#### [OBJECTIVE]
Copy every one of the records below word for word, but omit the pictures.
-*-
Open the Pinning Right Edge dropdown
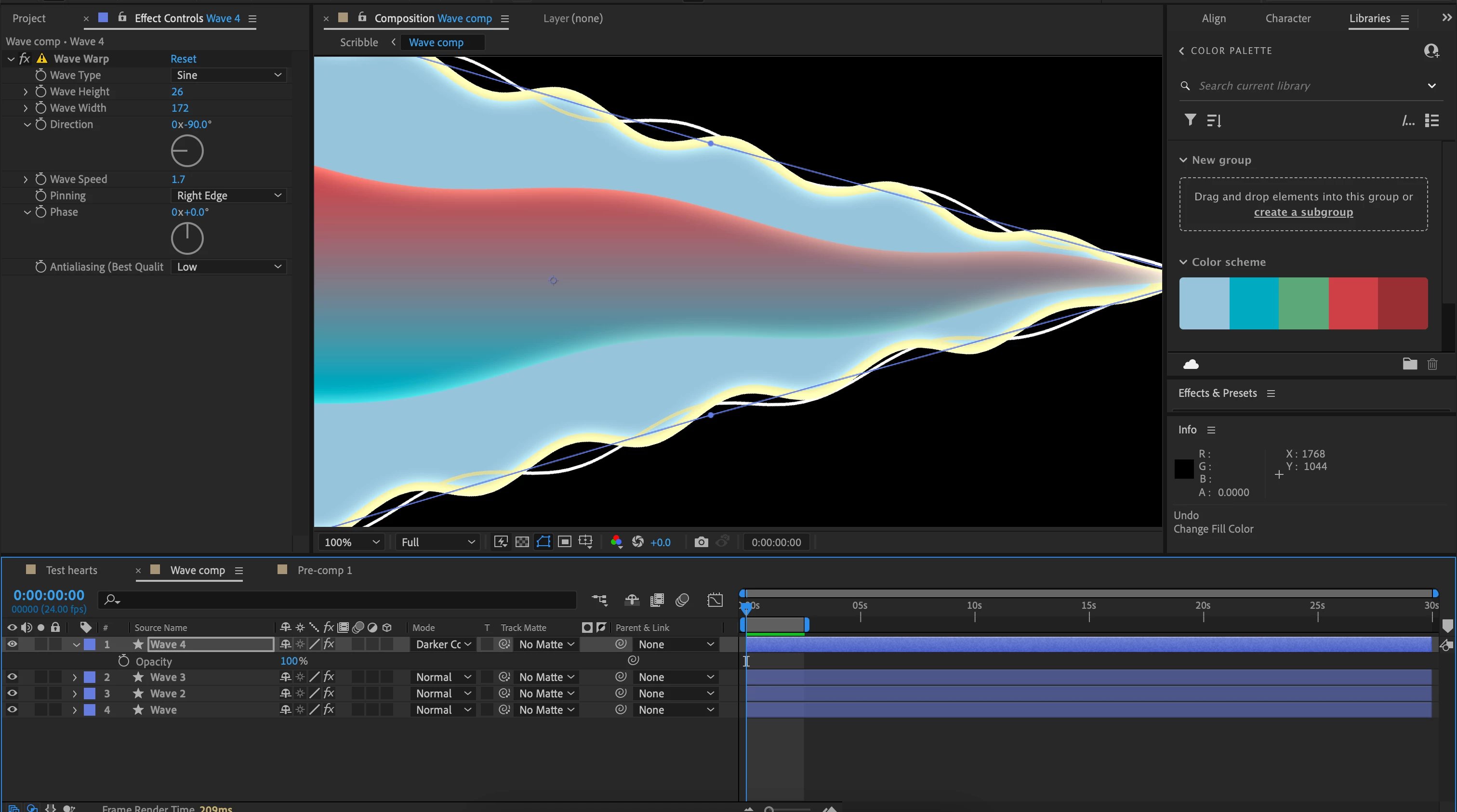228,195
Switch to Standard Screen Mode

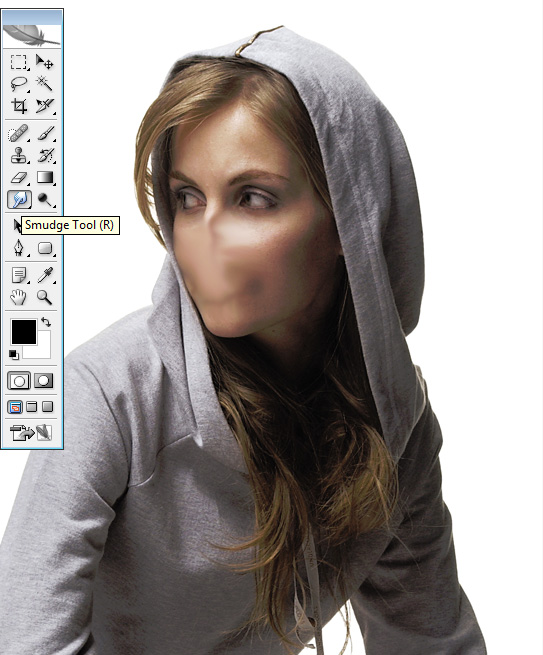[x=15, y=407]
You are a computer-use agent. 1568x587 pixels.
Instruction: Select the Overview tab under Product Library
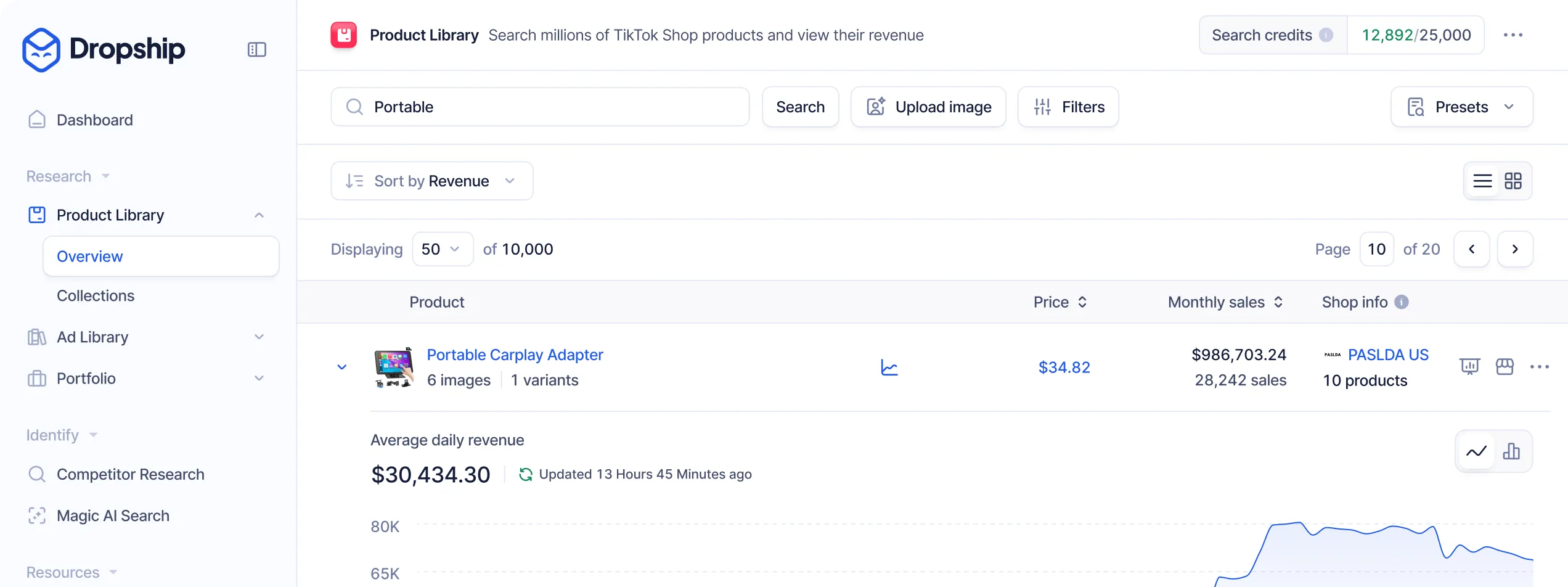pyautogui.click(x=89, y=256)
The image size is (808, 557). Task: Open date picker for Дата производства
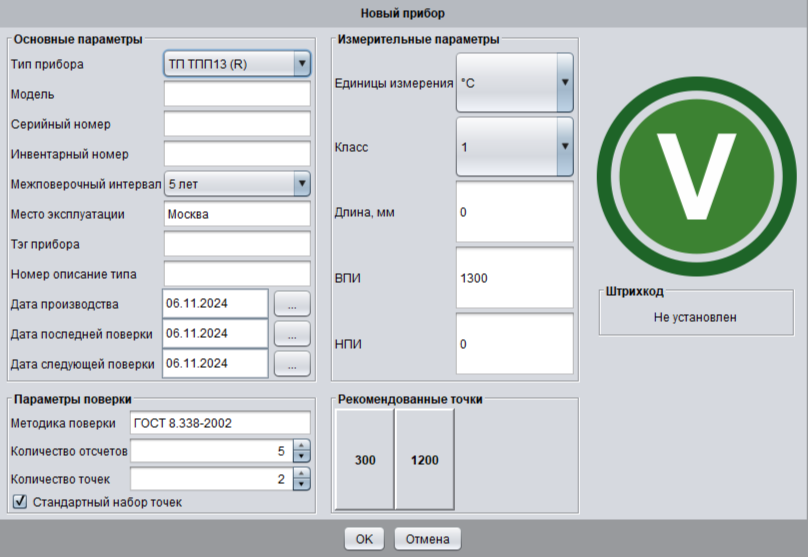click(291, 304)
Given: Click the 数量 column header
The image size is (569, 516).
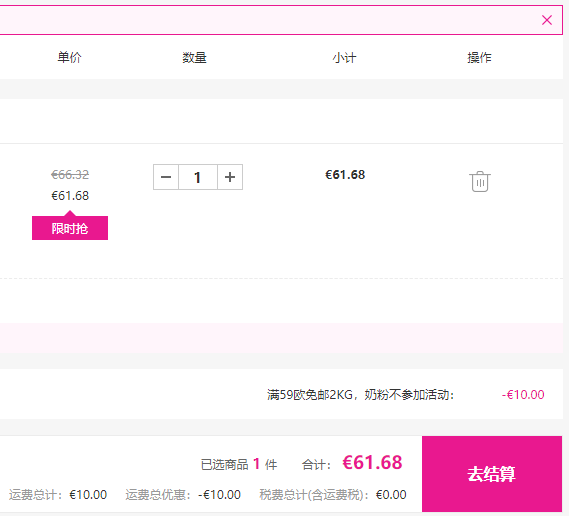Looking at the screenshot, I should [194, 57].
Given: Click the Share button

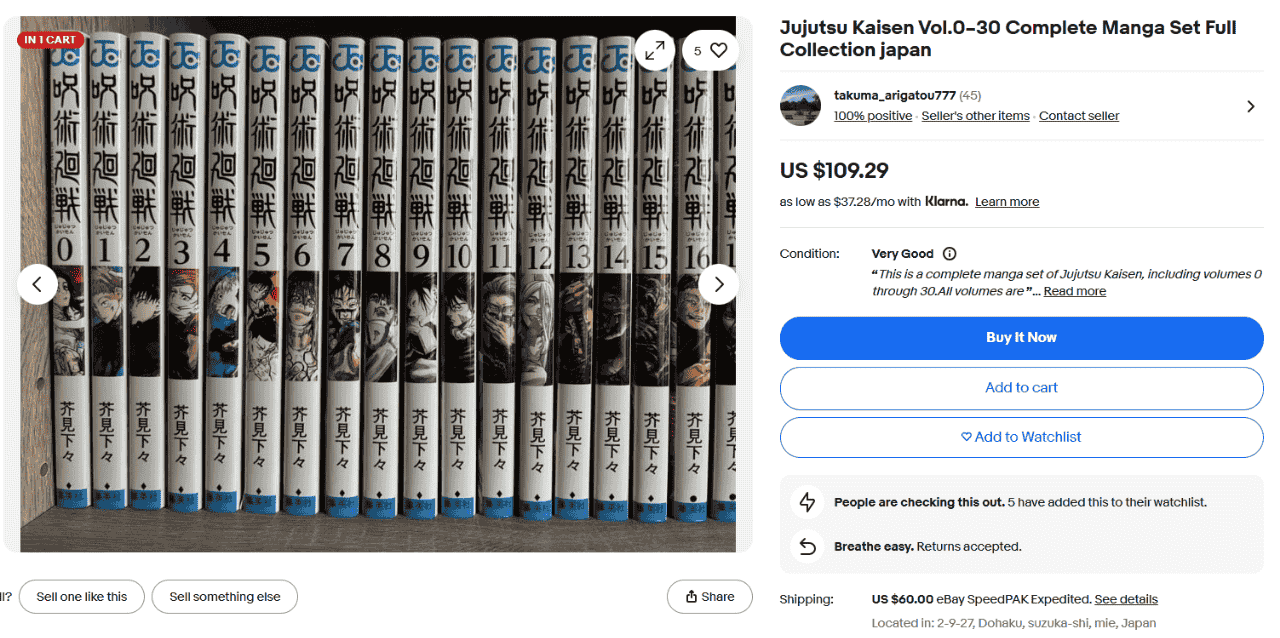Looking at the screenshot, I should pos(709,597).
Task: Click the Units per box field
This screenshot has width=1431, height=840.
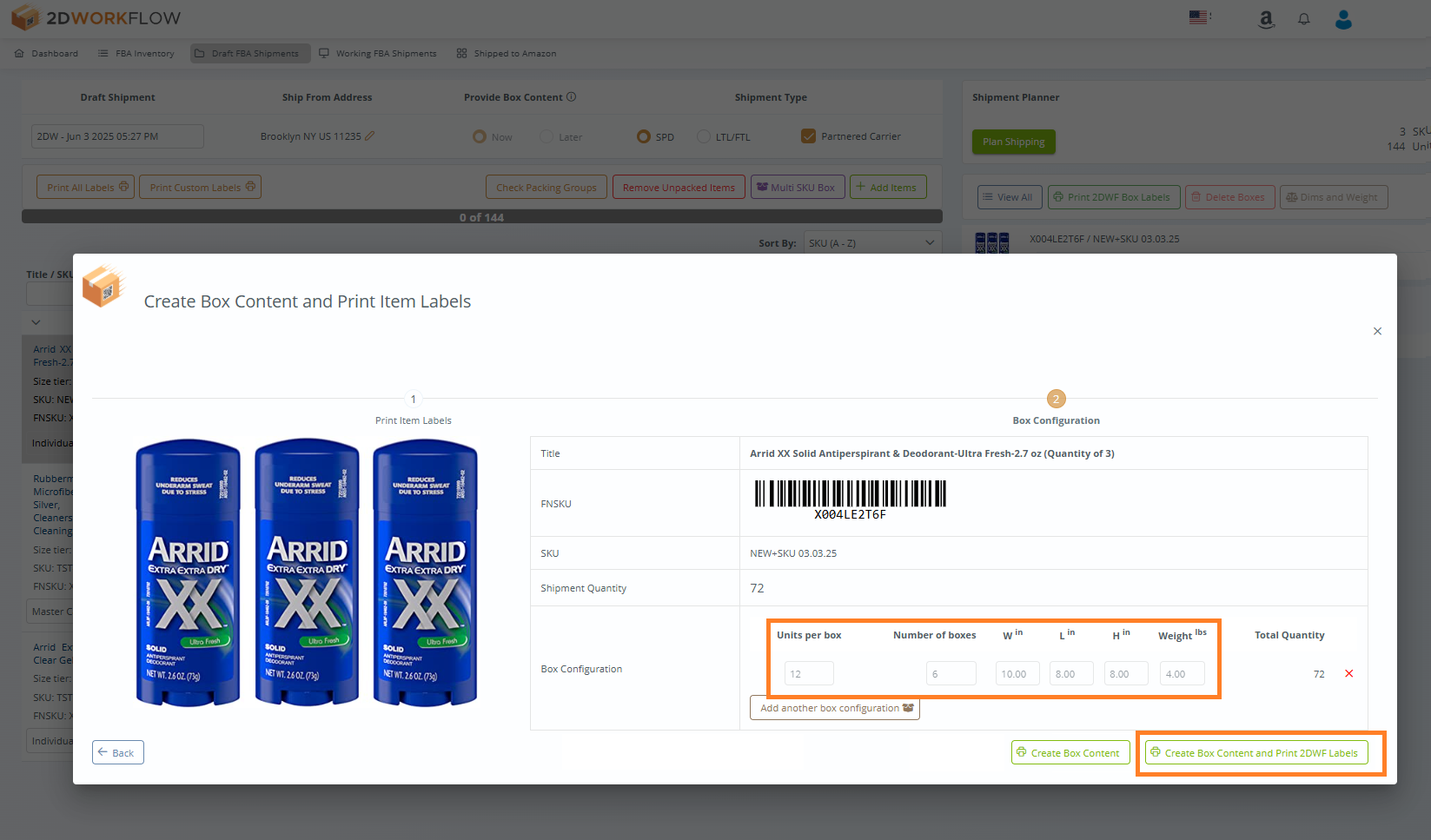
-*-
#### [SOLUTION BELOW]
Open the Pinning Right Edge dropdown
228,195
Switch to Standard Screen Mode

[x=15, y=407]
You are a computer-use agent. 1568x587 pixels.
Instruction: Select the Overview tab under Product Library
pyautogui.click(x=89, y=256)
The image size is (808, 557). Task: Open date picker for Дата производства
click(291, 304)
Given: Click the 数量 column header
The image size is (569, 516).
Looking at the screenshot, I should [194, 57].
Given: Click the Share button

Looking at the screenshot, I should pos(709,597).
Task: Click the Units per box field
This screenshot has width=1431, height=840.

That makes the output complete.